Perico Noticias, 29 de enero del 2026 // El PJ jujeño entró en modo pausa forzada. La Resolución 02/2026 de los interventores: Aníbal Fernández y Gustavo Menéndez no solo dio de baja “inmediata y total” el proceso electoral interno en curso, sino que además convocó a un nuevo calendario: la interna que estaba prevista para el 15 de febrero queda políticamente desactivada y el partido se encamina ahora al 24 de abril de 2026 como nueva fecha de elección interna.
La decisión no llega sola: viene acompañada de un paquete disciplinario que eleva el conflicto desde la discusión de listas a una disputa de “gravedad institucional”. El texto sostiene que seguir con el cronograma original podía derivar en una conducción nacida de un padrón cuestionado y de afiliados con conductas presuntamente incompatibles con la Carta Orgánica, lo que —según la intervención— “desnaturaliza” el sentido de la conducción política del movimiento en Jujuy.
En esa línea, la resolución abre procedimientos disciplinarios por presunta “grave inconducta partidaria” bajo los artículos 10 y 11 de la Carta Orgánica del PJ Distrito Jujuy, y menciona explícitamente a Carolina Moisés, Rubén Armando Rivarola y Guillermo Raúl Jenefes, además de otros afiliados listados en anexos.
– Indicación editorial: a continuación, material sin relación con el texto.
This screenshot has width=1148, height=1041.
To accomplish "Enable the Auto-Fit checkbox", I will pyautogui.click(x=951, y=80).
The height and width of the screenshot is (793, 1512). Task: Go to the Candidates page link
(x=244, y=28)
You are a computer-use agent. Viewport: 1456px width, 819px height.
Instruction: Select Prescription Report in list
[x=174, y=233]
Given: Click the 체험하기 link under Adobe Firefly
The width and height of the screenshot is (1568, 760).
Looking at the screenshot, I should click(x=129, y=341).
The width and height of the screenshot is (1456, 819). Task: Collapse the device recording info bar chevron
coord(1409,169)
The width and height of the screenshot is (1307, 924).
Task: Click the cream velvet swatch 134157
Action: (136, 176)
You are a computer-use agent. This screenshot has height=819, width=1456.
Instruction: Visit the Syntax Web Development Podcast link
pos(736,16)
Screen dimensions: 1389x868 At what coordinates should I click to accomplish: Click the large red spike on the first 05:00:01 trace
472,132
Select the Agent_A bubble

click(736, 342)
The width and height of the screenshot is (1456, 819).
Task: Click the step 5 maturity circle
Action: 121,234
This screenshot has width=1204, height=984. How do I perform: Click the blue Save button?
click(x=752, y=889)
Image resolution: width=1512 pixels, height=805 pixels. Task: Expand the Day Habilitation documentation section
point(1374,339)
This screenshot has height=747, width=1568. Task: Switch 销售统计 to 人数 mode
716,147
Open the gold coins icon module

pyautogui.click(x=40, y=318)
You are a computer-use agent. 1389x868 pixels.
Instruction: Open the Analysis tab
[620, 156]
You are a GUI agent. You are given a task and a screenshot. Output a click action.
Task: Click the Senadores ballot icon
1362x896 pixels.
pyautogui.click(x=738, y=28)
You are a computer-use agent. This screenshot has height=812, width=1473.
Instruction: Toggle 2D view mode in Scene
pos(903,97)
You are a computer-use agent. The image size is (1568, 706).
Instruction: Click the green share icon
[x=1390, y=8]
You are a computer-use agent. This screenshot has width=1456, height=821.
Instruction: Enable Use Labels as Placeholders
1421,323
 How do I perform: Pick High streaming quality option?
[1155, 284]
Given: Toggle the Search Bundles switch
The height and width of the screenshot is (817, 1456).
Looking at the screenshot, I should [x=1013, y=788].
El núcleo jurídico-político está en el artículo 11: la intervención recuerda que un afiliado no puede integrar listas por otros partidos sin autorización del Congreso Provincial, y que ante transgresión “la afiliación quedará suspendida de hecho”. En paralelo, el artículo 10 es invocado como deber de disciplina y acatamiento orgánico.
Pero acá aparece el dato que ordena el “clima interno”: se instrumenta una suspensión temporaria de afiliación, con carácter cautelar, dejando suspendidos derechos partidarios hasta que haya resolución definitiva. Y al mismo tiempo, para blindar el procedimiento, se concede un plazo de 72 horas desde la notificación para descargo y ofrecimiento de prueba, con invocación expresa al debido proceso.
En criollo político: el PJ no está discutiendo solamente una fecha. Está discutiendo quiénes pueden jugar, bajo qué reglas, y si la intervención optará por sanciones efectivas o por una amnistía de hecho que ordene hacia adelante sin detonar hacia adentro. La resolución afirma que la medida es “excepcional, transitoria y saneadora” y que no constituye sanción definitiva por sí sola, pero el mensaje es inequívoco: primero se limpia el tablero, después se vota.
El riesgo de gestión es doble: si abril llega con expedientes abiertos y heridas sin sutura, el partido puede llegar a la interna con más litigio que mística; pero si se clausura el conflicto con un “borrón y cuenta nueva” sin reglas creíbles, el peronismo puede terminar administrando una paz frágil, sin autoridad moral para reconstruir militancia. La pregunta de fondo no es la fecha: es si el PJ Jujuy va a recuperar vitalidad orgánica o va a quedar atrapado en la lógica del control administrativo.